◆ WHAT THE EXERCISE ASKS
Show every line of the rows below that contains the word "Fischer", copying each one in full.

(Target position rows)
<<<<
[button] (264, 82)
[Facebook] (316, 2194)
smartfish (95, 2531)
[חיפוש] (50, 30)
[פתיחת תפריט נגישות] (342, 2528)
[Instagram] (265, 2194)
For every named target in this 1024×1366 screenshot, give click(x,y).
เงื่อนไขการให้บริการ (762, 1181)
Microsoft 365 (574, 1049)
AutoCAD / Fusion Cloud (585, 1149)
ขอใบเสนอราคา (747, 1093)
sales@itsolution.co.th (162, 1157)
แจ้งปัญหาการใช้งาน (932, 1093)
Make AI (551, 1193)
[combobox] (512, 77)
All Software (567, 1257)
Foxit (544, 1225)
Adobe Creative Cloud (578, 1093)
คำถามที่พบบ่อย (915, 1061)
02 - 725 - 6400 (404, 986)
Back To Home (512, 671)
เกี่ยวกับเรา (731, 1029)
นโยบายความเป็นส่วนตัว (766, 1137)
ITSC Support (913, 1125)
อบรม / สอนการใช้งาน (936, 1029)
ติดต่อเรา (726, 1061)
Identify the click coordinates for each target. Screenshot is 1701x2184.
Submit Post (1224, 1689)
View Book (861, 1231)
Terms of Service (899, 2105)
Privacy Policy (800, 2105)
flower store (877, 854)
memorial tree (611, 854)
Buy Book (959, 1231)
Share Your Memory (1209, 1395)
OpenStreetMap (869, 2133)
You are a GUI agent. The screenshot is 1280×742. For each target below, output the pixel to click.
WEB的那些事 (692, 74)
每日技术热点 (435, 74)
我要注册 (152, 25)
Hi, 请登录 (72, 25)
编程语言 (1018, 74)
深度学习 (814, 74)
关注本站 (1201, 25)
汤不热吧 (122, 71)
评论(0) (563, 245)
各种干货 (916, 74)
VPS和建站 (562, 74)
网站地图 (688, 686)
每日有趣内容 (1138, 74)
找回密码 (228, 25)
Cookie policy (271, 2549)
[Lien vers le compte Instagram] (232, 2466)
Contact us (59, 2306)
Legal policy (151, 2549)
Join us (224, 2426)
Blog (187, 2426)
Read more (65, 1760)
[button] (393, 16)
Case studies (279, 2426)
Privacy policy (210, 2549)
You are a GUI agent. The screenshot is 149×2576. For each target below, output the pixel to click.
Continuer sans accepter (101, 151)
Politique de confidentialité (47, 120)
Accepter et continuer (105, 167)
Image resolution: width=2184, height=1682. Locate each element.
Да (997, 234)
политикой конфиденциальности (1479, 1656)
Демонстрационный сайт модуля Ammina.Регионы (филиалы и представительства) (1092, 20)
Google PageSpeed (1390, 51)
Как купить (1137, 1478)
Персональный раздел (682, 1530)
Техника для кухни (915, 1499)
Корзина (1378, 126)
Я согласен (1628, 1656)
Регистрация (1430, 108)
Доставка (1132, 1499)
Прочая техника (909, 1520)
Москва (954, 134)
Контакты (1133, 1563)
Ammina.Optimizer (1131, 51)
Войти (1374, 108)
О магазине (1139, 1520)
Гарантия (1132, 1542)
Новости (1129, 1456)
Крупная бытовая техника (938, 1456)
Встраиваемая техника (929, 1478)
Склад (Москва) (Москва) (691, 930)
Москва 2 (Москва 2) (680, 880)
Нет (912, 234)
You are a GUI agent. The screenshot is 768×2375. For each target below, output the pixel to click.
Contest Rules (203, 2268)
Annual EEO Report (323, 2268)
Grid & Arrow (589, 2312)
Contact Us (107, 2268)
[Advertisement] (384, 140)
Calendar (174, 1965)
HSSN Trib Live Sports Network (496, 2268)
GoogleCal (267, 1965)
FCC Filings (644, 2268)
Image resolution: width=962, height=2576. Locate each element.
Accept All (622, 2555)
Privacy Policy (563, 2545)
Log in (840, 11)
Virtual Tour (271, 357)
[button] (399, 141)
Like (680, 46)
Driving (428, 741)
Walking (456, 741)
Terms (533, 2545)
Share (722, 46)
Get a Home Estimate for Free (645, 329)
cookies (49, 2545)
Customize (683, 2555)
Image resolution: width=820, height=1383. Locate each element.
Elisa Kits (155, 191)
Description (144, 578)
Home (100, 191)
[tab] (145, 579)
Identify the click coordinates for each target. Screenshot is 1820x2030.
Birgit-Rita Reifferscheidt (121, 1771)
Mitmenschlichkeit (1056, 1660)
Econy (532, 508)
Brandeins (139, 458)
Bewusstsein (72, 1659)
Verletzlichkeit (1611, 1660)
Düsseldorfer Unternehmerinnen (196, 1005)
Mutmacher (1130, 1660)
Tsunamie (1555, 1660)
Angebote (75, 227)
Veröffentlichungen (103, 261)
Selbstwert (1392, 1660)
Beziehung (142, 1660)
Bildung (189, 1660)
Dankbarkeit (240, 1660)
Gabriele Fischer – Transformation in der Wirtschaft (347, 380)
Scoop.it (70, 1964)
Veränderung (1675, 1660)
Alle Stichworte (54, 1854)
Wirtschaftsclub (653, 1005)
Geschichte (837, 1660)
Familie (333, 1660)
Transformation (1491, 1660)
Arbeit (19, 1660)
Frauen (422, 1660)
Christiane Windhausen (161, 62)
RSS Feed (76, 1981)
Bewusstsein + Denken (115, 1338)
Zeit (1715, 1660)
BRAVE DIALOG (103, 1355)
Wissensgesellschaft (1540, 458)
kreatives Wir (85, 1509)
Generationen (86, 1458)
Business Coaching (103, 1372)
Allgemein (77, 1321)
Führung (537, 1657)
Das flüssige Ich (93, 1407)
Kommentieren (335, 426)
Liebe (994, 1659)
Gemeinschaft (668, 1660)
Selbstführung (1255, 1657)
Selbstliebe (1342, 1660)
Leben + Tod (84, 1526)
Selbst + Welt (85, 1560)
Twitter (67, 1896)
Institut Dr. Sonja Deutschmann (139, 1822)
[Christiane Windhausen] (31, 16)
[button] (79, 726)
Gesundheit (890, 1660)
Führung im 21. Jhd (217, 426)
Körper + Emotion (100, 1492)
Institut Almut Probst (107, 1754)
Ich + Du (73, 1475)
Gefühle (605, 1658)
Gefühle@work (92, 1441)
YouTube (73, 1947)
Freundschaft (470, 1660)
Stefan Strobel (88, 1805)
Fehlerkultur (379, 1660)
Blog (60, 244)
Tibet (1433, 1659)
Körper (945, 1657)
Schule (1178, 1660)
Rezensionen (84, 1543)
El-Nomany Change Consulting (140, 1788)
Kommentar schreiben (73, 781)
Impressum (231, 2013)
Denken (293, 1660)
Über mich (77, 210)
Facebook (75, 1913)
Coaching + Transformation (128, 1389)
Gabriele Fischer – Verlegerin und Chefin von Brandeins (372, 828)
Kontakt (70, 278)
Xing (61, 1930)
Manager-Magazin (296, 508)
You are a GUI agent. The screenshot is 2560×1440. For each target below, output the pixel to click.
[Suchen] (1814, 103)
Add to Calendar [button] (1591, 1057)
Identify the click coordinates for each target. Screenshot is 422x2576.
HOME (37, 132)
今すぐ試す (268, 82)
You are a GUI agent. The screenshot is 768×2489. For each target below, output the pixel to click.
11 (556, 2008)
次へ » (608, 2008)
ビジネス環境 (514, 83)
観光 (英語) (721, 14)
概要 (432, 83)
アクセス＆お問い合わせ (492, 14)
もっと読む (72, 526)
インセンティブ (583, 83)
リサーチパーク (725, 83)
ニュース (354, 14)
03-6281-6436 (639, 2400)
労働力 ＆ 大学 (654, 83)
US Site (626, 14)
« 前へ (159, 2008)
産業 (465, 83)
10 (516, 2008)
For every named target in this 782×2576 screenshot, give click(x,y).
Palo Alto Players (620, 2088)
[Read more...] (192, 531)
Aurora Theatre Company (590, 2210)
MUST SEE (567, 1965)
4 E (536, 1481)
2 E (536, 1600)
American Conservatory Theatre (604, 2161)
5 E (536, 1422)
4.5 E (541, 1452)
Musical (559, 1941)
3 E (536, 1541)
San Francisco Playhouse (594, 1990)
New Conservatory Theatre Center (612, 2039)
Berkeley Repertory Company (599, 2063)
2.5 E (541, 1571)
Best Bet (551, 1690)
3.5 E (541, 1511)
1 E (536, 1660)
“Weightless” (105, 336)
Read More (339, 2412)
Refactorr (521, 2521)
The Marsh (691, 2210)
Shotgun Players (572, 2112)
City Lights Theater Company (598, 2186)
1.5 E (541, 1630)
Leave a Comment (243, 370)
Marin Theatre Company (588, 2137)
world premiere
>>>>
◆ PROBLEM SOLUTION
Gabriele Fischer – Transformation in der Wirtschaft (347, 380)
Gabriele Fischer – Verlegerin und Chefin von Brandeins (372, 828)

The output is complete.